The answer consists solely of the lines running from the one with "This screenshot has" through the final line below, transcribed exactly and without any pictures.

[DATA TO USE Boundary: Start]

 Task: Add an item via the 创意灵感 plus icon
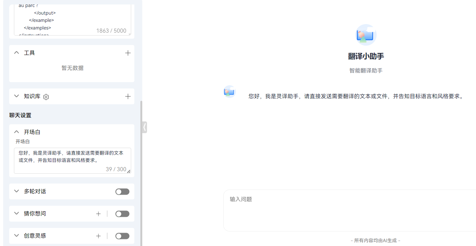pyautogui.click(x=98, y=236)
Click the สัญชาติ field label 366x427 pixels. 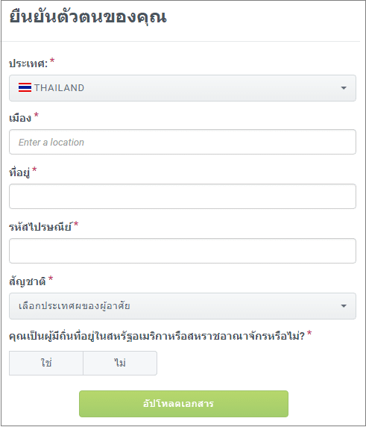tap(28, 281)
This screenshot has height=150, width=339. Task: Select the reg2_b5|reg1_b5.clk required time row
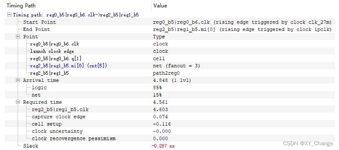pyautogui.click(x=170, y=110)
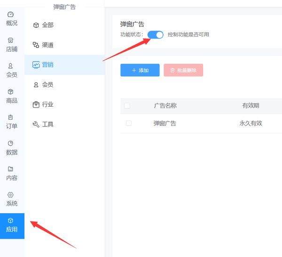Select the 会员 member icon in main sidebar

pyautogui.click(x=11, y=66)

[DATA TO USE Boundary: End]

== ANSWER SECTION ==
This screenshot has height=150, width=339. Task: Select the reg2_b5|reg1_b5.clk required time row
pyautogui.click(x=170, y=110)
Select the 会员 member icon in main sidebar

pyautogui.click(x=11, y=66)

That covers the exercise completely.